И в самой дальней деревушке —
Все твердят: судьба человека – это сам человек.
You actors of our time,
The time of change
And the time of the great taking over
Of all nature to master it
Not forgetting human nature,
This is now our reason
For insisting that you alter.
Give us the world of men as it is,
Made by men and changeable.
Thus the gist of the talk on the low benches.
Not all of course agree.
Most sit, their shoulders hunched,
With brows furrowed
Like stony fields ploughed
Repeatedly in vain.
Worn away by increasing daily struggles
They avidly await the very thing their companions
Hate.
A little kneading for the slack spirit.
A little tightening for the tired nerve.
The easy adventure of magically
Being led by the hand
Out from the world given them,
Out from the one they cannot master.
Whom then, actors, should you obey?
I’d say: the discontented.
Вы – актеры нашего времени,
Времени перемен
И великого завоевания
Всей природы,
Включая и природу человека, —
Вот почему мы, зрители, настаиваем,
Что вы должны стать другими.
Покажите нам мир людей таким, какой он есть,
Созданным людьми и способным меняться.
Вот что слышится с низких скамеек,
Хотя согласны с этим, конечно, не все.
Большинство сидит сгорбившись,
С нахмуренными бровями,
С лицами как каменистые поля,
Не раз впустую вспаханные.
Эти люди, утомленные борьбой,
Каждодневной и с каждым днем нарастающей.
С нетерпением ждут того,
Что ненавистно их товарищам.
Они ждут небольшой встряски для слабодушных,
Легкого напряжения для истрепанных нервов,
Дешевого приключения: чтобы их как по волшебству
Увели за руку
Из мира, им навязанного,
Из мира, с которым им не совладать.
На чьей же стороне окажетесь вы, актеры?
Я говорю вам:
Выбирайте недовольных.
Yet how to begin?
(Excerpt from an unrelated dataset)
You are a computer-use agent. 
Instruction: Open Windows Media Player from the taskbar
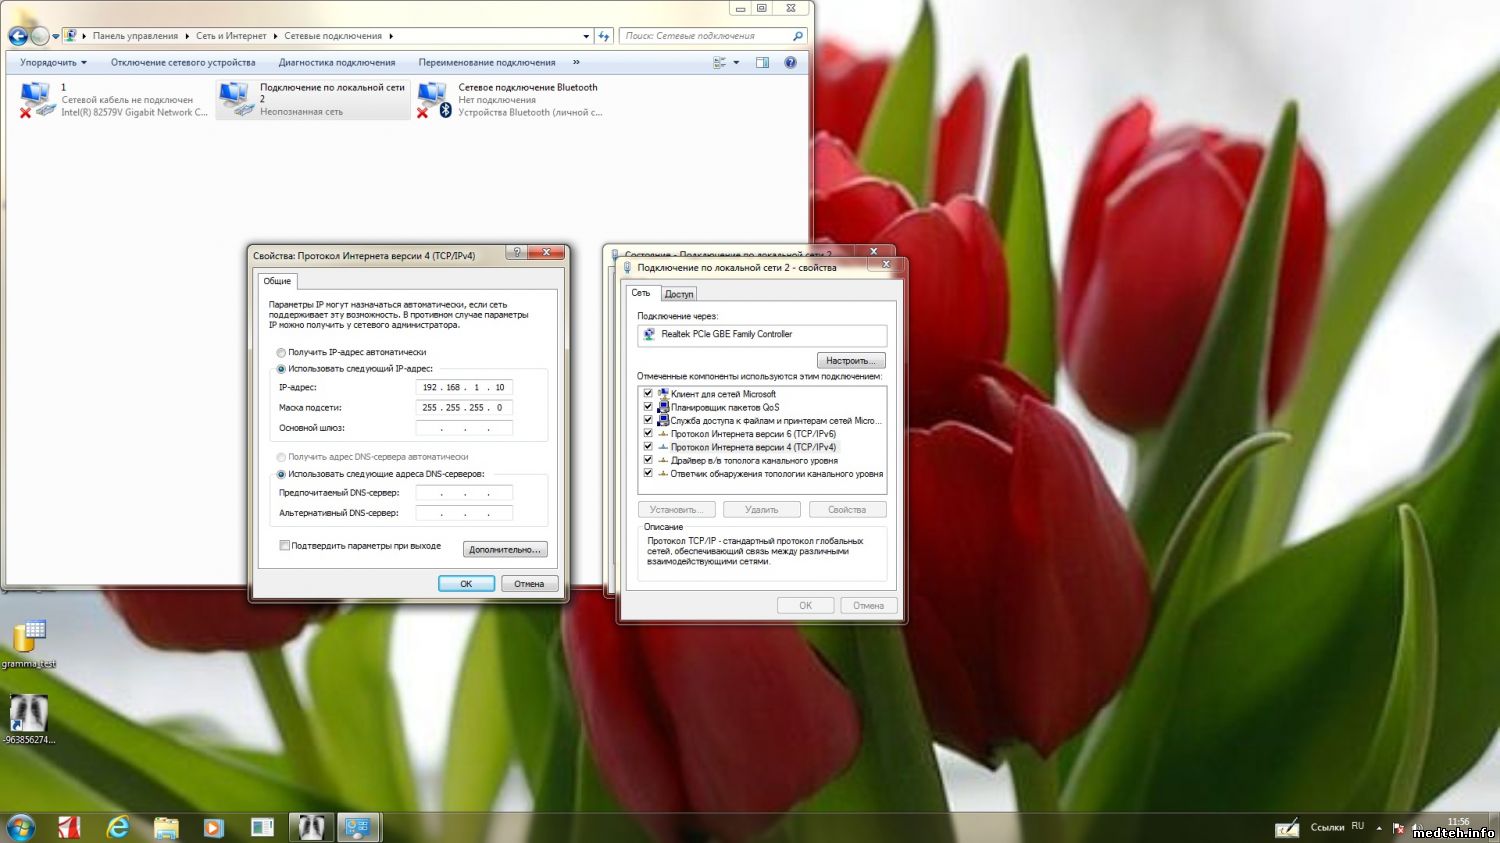[x=213, y=827]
How to show
The living together of men
That it may be understood
And become a world that can be mastered?
How to reveal not only yourselves and others
Floundering in the net
But also make clear how the net of fate
Is knotted and cast,
Cast and knotted by men?
Above all other arts
You, the actor, must conquer
The art of observation.
Of no account at all
How you look.
But what you have seen
And what you reveal does count.
It is worth knowing what you know.
They will watch you
To see how well you have watched.
But one who observes only himself
Gains no knowledge of men.
From himself he hides too much of himself.
And no man is wiser than he has become.
Therefore your training must begin among
The lives of other people. Make your first school
The place you work in, your home,
The district to which you belong,
The shop, the street, the train.
Observe each one you set eyes upon.
Observe strangers as if they were familiar
And those whom you know as if they were strangers.
Но с чего начать? Как показать
Совместную жизнь людей так,
Чтобы ее можно было понять,
Чтобы она стала реальностью?
Как дать раскрыться не только себе и тем,
Кто завяз в сети,
Но и прояснить, что сеть судьбы связана и наброшена,
Наброшена и связана людьми?
Тебе, актеру, прежде всего
Надо выучиться
Искусству наблюдать.
Совершенно не важно,
Как ты выглядишь.
Важно лишь то, что ты видел
И что можешь раскрыть другим.
Люди должны узнать то, что знаешь ты.
Они будут смотреть на тебя,
Чтобы узнать,
Как хорошо ты наблюдал.
Но тот, кто наблюдает только за самим собой,
Не познаёт людей.
Слишком много он скрывает от самого себя
И потому кажется себе самым мудрым.
Поэтому надо начинать учиться среди других людей.
Сделай своей первой школой
Место, где ты работаешь, свой дом,
Район, магазин, улицу, поезд.
Изучай каждого, кто встретится.
Наблюдай за незнакомцами, словно за знакомыми.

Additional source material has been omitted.